On first 3 systems I tested running 4x single threads, and compared it to one task 4 threads.
i5-4570S stock saw a 4.06x speedup, for a small throughput bonus. This is still advantageous as shorter time to return work increases your chance of being the initial prime finder.
i5-5675C OC 3.5 saw a 3.76x speedup, so actually a loss in throughput here. This is probably an exception due to its large L4 cache, meaning the single threads were probably not being ram limited, and we lose a little from MT overhead.
i7-6700k OC 4.2 saw a 4.67x speedup. Really nice! Further testing needs to be done with a 6600k to see if the L3 cache plays a significant role in this.
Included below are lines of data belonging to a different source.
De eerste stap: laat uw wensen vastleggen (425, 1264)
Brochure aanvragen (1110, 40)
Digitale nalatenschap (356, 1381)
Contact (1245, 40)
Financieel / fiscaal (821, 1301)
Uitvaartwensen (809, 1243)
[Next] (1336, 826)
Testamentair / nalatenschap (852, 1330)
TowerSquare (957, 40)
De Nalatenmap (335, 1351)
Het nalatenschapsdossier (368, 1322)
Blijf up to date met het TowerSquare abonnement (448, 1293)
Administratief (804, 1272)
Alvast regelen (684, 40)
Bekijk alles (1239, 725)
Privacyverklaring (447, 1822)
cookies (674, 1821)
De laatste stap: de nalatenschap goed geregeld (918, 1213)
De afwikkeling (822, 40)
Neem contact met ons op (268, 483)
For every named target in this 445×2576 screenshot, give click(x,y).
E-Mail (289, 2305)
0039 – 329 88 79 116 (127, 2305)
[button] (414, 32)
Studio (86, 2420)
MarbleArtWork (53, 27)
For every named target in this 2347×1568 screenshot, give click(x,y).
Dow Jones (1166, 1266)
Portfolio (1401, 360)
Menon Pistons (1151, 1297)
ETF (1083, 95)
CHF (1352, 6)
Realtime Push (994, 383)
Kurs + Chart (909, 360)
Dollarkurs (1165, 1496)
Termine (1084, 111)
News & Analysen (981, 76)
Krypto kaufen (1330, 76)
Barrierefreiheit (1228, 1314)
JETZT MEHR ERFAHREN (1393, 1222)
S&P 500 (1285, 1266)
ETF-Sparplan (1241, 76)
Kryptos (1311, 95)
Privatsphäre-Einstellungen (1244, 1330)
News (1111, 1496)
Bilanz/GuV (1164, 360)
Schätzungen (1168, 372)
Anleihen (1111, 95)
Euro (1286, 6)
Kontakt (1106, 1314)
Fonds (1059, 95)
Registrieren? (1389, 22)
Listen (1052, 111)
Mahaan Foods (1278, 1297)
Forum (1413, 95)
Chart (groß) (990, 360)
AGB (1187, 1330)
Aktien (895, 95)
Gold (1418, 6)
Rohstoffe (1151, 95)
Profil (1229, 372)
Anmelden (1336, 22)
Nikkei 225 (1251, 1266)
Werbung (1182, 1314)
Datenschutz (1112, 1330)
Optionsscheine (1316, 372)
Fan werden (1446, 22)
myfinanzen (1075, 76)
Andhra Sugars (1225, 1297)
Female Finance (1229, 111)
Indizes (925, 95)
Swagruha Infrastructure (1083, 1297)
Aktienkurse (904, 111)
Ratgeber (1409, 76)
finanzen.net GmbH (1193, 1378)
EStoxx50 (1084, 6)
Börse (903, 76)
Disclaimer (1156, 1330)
Wait, isn't this a Ryzen thread? I'm running an 8 thread test on stock 1700 now (SMT/HT off on all systems). Note as it is similar to P95 28.xx, it doesn't use the FMA code, although I don't think there is much penalty to use the older AMD optimisation for a general comparison to Intel here. It is currently estimating taking 5.3 hours a unit, which is slightly faster than the 4570S at 6.3 hours, and 5675C at 5.7 hours, but slower than the 6700k at 4.2 hours. E5-2683v3 however is estimating 3.0 hours! I knew Ryzen was never going to be strong in this area, but I've long suspected double the cores at about half the IPC meant it would still be competitive per socket. Note Ryzen has more than enough cache to take ram out of the equation in this task, but there may still be a concern about cross-CCX traffic. I'm not going to run 8x single threads on Ryzen as I don't have long enough to live (probably looking around 2 days runtime for that).